As the U.S. housing crisis deepens, many more Americans will be forced to budget to avoid foreclosure, with serious implications for an economy teetering on the brink of recession.

"This is going to take a bite out of consumer spending and is an ominous sign for the economy," said University of Maryland business professor Peter Morici. "We are in a recession that was manufactured on Wall Street by the major banks."

BACK TO BASICS

One of the hallmarks of the recent property boom was that buyers could get into a home with little or no money down. Those days are apparently over.

"What we're seeing a lot of is people with good income who haven't put any money aside and now have to save for a deposit on a home," said Van Johnson, president of the Georgia Association of Realtors. "When people like that don't spend, restaurants and retailers suffer and it tends to slow the economy down."

"There will be pain in that correction," he added.

Terry Kibbe of Washington, DC-based nonprofit group the Consumer Rights League -- which is campaigning against any form of government "bailout" for banks or borrowers -- said that higher down payment requirements are a natural consequence of the excesses of the boom years.

"The real estate boom was not going to last forever and it is becoming more difficult to buy a home," she said. "But the market will correct itself and this is part of that process."

There are already signs that American consumers are "trading down" in the search for bargains, with February same-store retail sales showing customers favoring discounters like Wal-Mart Stores Inc over higher-end retailers.

Merrill Lynch's Rosenberg said that in the fourth quarter of 2007, Americans' household debt almost equaled 140 percent of their after-tax income and that they were spending 14.3 percent of their after-tax income paying down that debt.

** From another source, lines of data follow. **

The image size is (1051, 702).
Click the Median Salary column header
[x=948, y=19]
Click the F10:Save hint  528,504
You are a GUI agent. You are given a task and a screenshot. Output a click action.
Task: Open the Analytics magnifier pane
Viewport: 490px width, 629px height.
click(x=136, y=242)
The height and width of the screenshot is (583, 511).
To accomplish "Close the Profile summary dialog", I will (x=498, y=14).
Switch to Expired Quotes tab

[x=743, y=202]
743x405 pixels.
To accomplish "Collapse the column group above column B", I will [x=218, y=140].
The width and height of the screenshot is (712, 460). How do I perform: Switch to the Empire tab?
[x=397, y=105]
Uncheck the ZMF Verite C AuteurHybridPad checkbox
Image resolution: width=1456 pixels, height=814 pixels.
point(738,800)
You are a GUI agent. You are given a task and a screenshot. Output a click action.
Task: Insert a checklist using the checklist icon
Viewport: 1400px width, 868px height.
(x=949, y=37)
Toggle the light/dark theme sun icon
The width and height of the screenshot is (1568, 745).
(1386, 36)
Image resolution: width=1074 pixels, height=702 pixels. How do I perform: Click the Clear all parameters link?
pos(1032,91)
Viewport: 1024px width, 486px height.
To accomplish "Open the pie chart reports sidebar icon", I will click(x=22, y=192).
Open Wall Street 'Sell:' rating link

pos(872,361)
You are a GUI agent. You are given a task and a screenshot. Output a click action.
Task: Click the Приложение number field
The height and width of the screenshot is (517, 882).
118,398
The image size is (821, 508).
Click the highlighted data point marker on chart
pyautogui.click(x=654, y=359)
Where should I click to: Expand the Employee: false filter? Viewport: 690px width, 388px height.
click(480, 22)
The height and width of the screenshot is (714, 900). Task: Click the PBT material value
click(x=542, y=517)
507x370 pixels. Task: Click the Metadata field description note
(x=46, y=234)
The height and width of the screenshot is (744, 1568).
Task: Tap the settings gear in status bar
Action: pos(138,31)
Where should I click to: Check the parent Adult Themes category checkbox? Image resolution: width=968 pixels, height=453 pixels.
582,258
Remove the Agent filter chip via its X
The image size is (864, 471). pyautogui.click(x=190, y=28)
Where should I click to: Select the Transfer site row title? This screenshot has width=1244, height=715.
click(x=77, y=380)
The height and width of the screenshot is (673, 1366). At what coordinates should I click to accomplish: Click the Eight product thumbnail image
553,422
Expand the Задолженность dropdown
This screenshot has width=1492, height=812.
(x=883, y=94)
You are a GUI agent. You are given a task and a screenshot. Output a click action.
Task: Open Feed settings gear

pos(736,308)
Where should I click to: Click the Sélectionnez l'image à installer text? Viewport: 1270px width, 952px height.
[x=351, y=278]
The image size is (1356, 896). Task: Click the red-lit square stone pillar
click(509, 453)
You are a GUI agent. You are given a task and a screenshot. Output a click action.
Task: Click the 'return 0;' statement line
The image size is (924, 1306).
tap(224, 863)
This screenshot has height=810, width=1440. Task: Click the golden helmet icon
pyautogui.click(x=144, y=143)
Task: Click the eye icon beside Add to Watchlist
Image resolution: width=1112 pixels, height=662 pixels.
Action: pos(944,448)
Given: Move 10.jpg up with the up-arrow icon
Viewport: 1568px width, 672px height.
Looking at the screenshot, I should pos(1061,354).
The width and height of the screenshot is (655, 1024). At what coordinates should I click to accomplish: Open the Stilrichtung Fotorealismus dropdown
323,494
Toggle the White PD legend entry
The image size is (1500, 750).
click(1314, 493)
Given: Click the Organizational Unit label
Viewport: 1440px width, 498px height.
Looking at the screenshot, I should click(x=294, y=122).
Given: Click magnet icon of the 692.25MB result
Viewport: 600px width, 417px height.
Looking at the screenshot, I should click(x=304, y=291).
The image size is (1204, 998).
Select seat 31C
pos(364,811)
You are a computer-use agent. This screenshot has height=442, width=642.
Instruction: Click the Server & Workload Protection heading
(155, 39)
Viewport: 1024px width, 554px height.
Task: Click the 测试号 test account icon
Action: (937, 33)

"Simply put, that means Americans are spending more on servicing their debt than they do on food," Rosenberg said. "This is not just affecting stressed-out or soon-to-be-foreclosed home owners. This hurts everybody."

Rosenberg predicted Americans will start saving more, which he said will shave 1 percentage point off annual U.S. consumer spending growth for years to come.

"It is hard to say how bad things will get," Rosenberg added. "We're in unchartered territory at this point."

As for Theresa Parks of Atlanta, she says that her days of loose spending are over.

"When I catch up with my mortgage, I aim to save every penny I can and plan for my daughters' future."